**What needs to be done:**
Rewrite the material between the lines holding "Screen dimensions: 700x413" and "Looking at the", inclusive, swapping "Viewport" for "Display" and leaving everything else unchanged.
— Start of Excerpted records —
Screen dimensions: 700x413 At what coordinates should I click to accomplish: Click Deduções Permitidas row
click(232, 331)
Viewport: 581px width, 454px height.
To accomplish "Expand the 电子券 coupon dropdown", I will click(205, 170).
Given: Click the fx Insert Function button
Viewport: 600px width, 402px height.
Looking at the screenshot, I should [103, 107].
— End of Excerpted records —
— Start of Excerpted records —
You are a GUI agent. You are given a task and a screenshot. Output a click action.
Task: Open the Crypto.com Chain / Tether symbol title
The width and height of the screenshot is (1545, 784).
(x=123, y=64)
— End of Excerpted records —
— Start of Excerpted records —
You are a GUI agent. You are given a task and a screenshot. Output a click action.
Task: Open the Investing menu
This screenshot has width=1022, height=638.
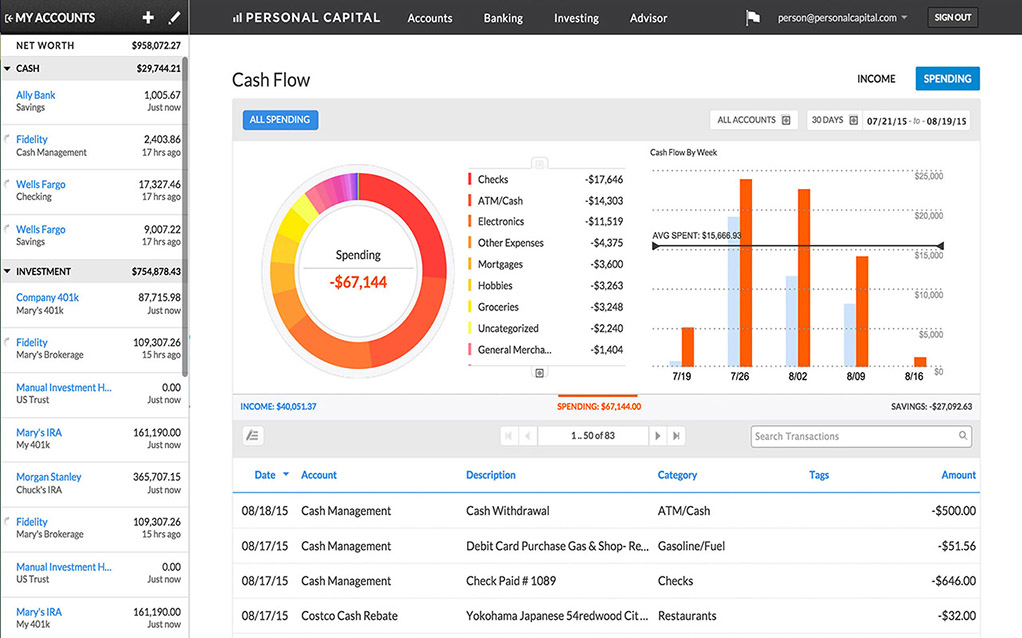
— End of Excerpted records —
**Final result:**
Screen dimensions: 700x413 At what coordinates should I click to accomplish: Click Deduções Permitidas row
click(232, 331)
Display: 581px width, 454px height.
To accomplish "Expand the 电子券 coupon dropdown", I will click(205, 170).
Given: Click the fx Insert Function button
Display: 600px width, 402px height.
Looking at the screenshot, I should [103, 107].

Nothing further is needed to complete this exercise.